========== Часть 1 ==========
— Нет, нет, нет, нет, — повторяет про себя Дёма, ритмично нажимая на кнопку и просматривая фотографии за долю секунды. Иногда он останавливается на секунду, две, всматривается, вздыхает, закрывает глаза, повторяет «нет» и щёлкает дальше.
Нет. Так же «ииэ». Самое частое слово в его лексиконе.
— Ничего, — говорит он, когда заканчивает и убирает фотоаппарат от лица. А на лице безразличие. Будто ему неважно, станет ли «нет» «да». Превратится ли «ииэ» в «хаи». Скажет ли он «вот оно».

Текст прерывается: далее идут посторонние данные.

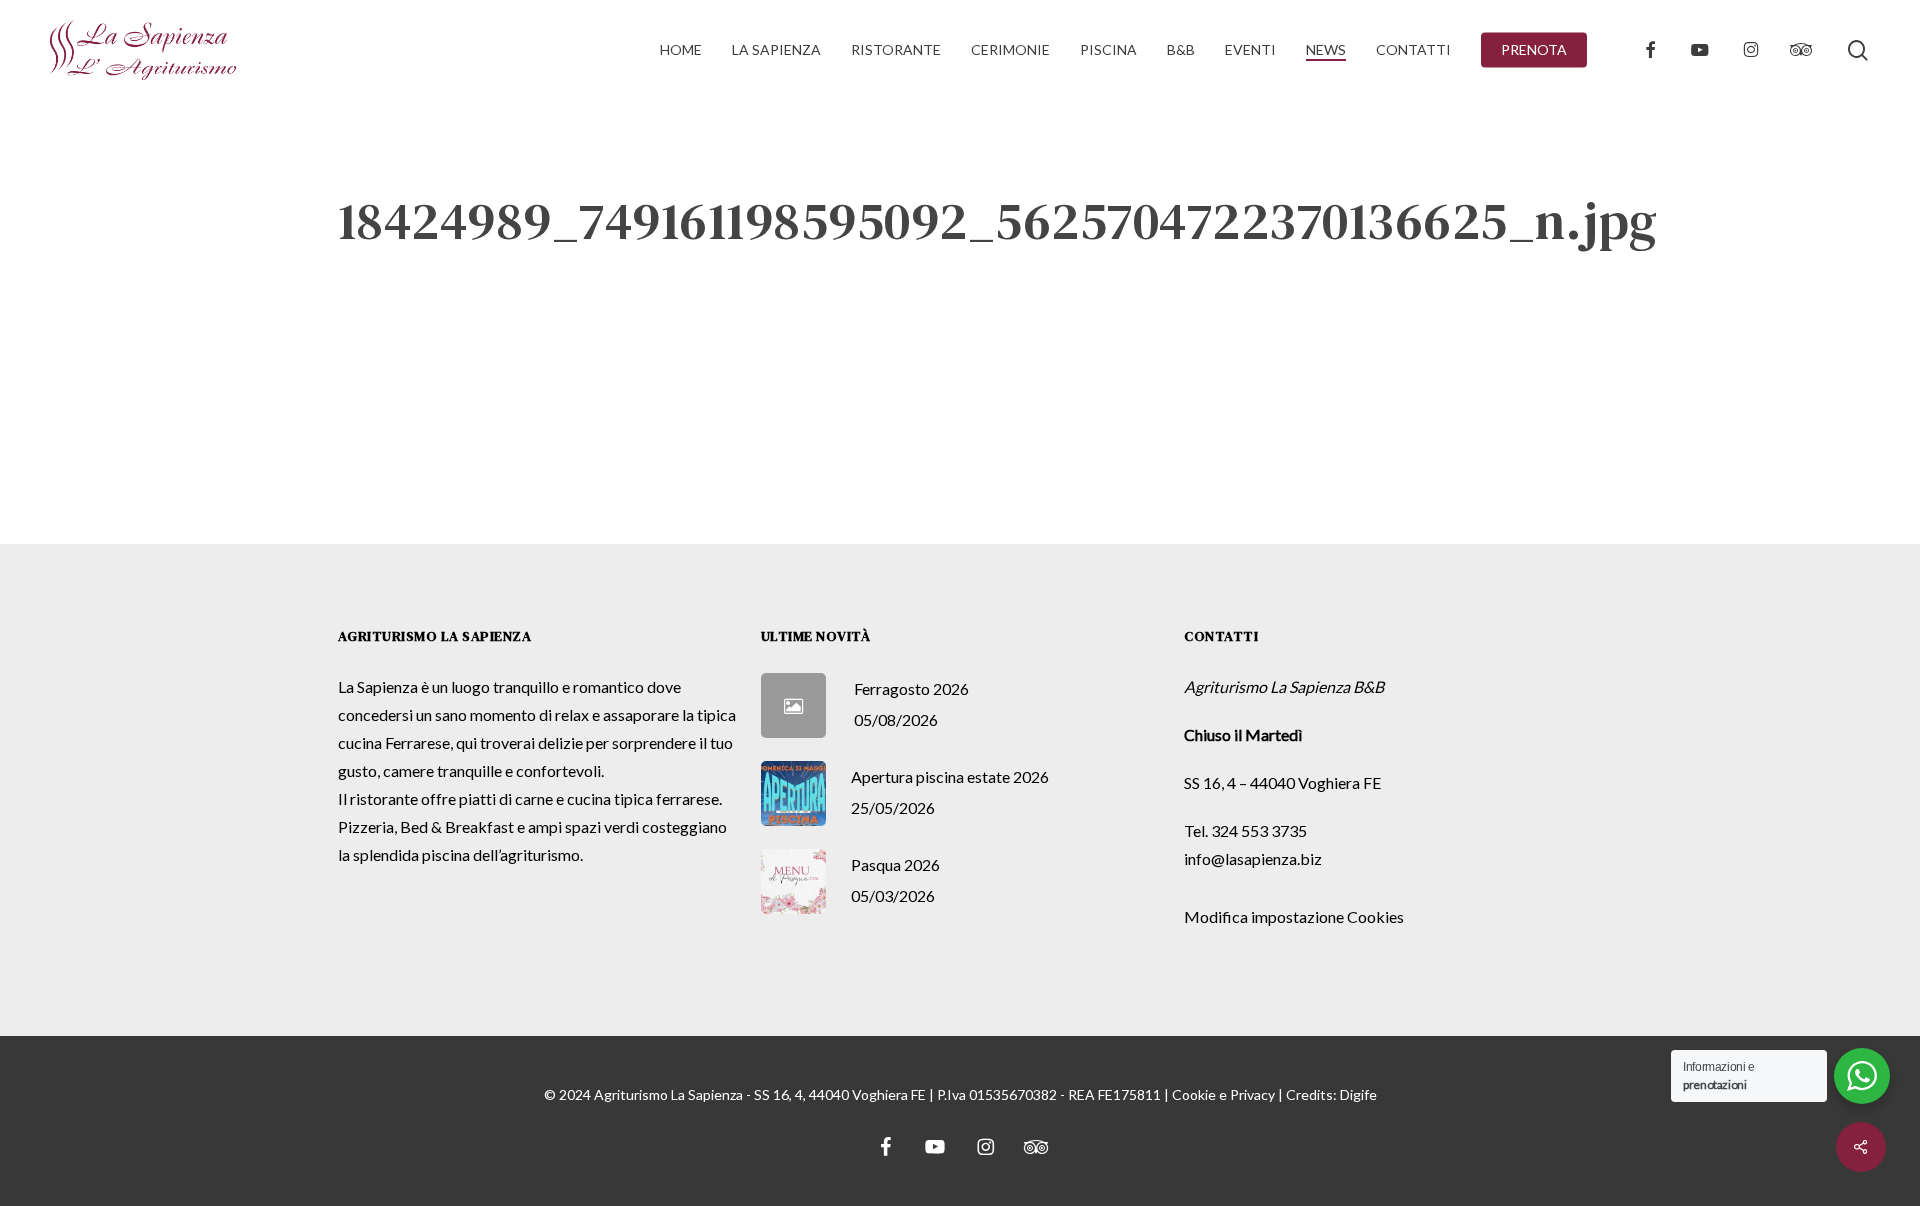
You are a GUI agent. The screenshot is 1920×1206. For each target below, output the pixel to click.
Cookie (1194, 1094)
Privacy (1252, 1094)
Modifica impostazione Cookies (1294, 916)
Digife (1358, 1094)
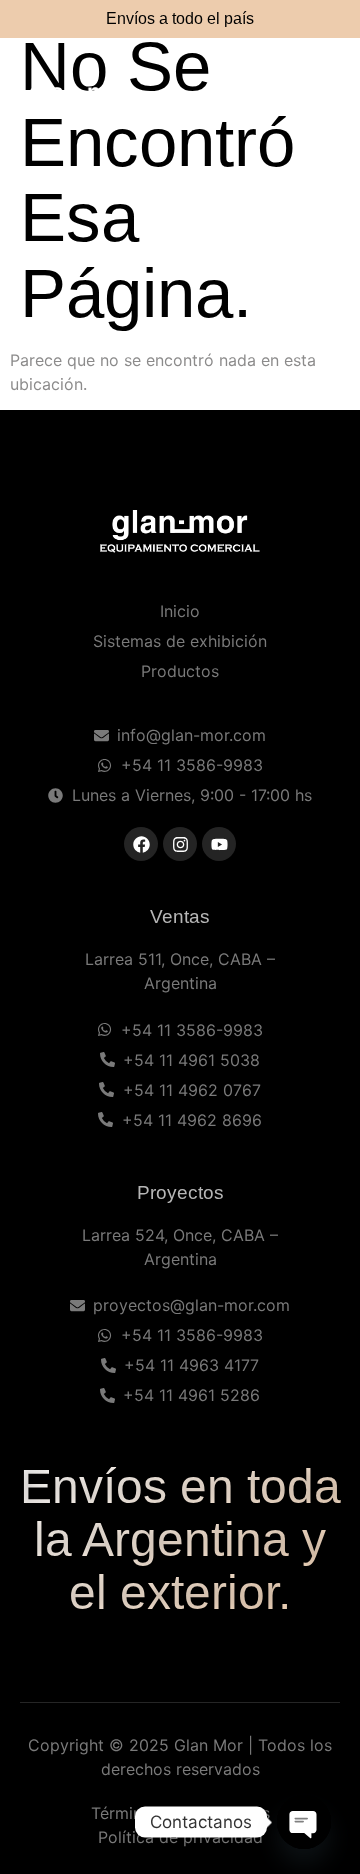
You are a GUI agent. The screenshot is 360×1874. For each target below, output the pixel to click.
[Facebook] (141, 844)
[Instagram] (180, 844)
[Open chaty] (304, 1822)
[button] (320, 99)
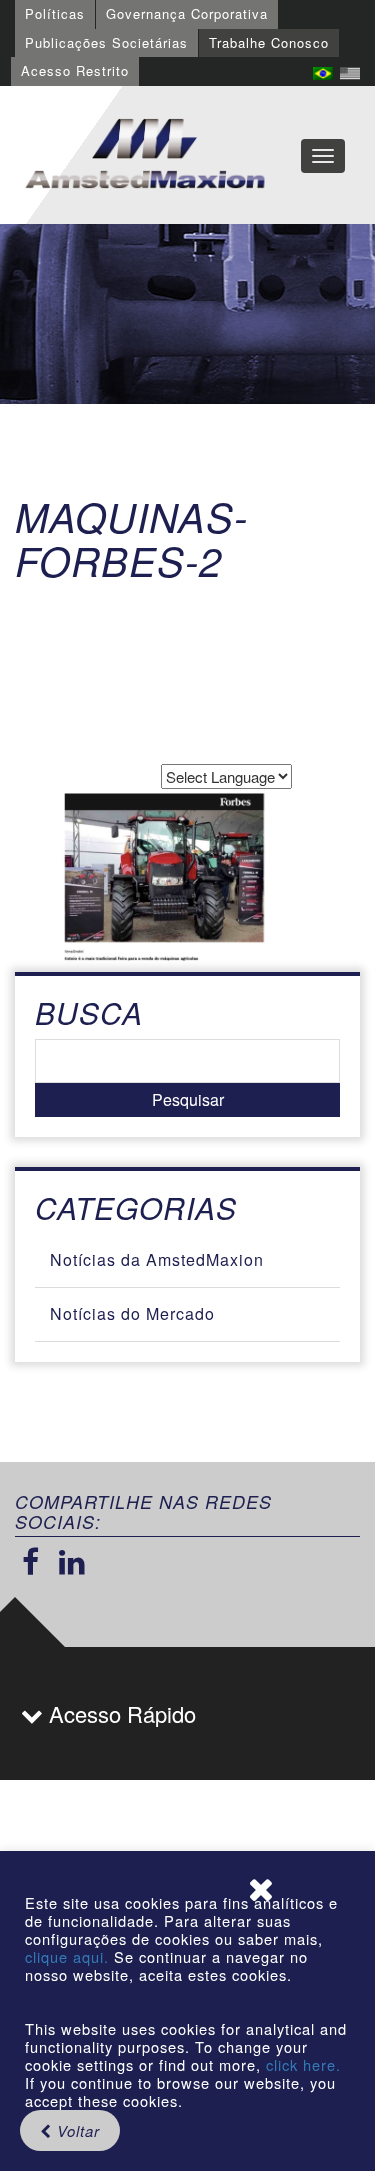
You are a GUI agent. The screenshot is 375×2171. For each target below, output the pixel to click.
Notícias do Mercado (132, 1313)
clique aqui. (69, 1956)
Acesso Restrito (75, 70)
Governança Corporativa (187, 13)
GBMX (145, 155)
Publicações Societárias (106, 42)
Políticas (55, 13)
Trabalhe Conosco (269, 42)
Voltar (76, 2130)
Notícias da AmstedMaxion (157, 1259)
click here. (303, 2064)
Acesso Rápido (119, 1713)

Но это его «ничего» – субъективная точка зрения. Для меня все его фотографии находятся на уровне «ничего себе». Так же «сугои». Но Дёма не видит того, что вижу я. И я никак не могу передать ему то, что вижу и ощущаю я. Того, что есть у меня, недостаточно, чтобы изменить его мнение. Потому что его мнение совсем не то, что зиждется на мнении других.
Это и плохо, и хорошо.
Он может быть чрезмерно субъективен и прямолинеен, но так же он может быть верен своим убеждениям. То же, что и «шиндзитэ».
Сам вздыхаю и смотрю в потолок.
Хотел бы я поделиться тем, что есть во мне – этими ощущениями и мыслями.
— Ты не устал? — спрашиваю его.
— От чего?
— Ну, от того, что всё не то?
Всё – фотографии с бабочками. Сейчас Дёма снимает только их. Говорит, хочет поймать момент полёта. Хочет найти какую-нибудь особенную, уникальную, красивую, чтобы дух захватывало. Хочет, чтобы его фотография выделялась. Хочет «чего-то», но не чего-то конкретного.
— Устал, — вздыхает он. — Но что поделаешь? Если хочешь результата, надо пытаться, — «пытаться», а не «стараться».
Дёма смотрит в потухший экран фотоаппарата. Он не звучит как коуч, который горит идеей «результата», он звучит как человек, которого сама идея «достижения результата» уже забила до смерти.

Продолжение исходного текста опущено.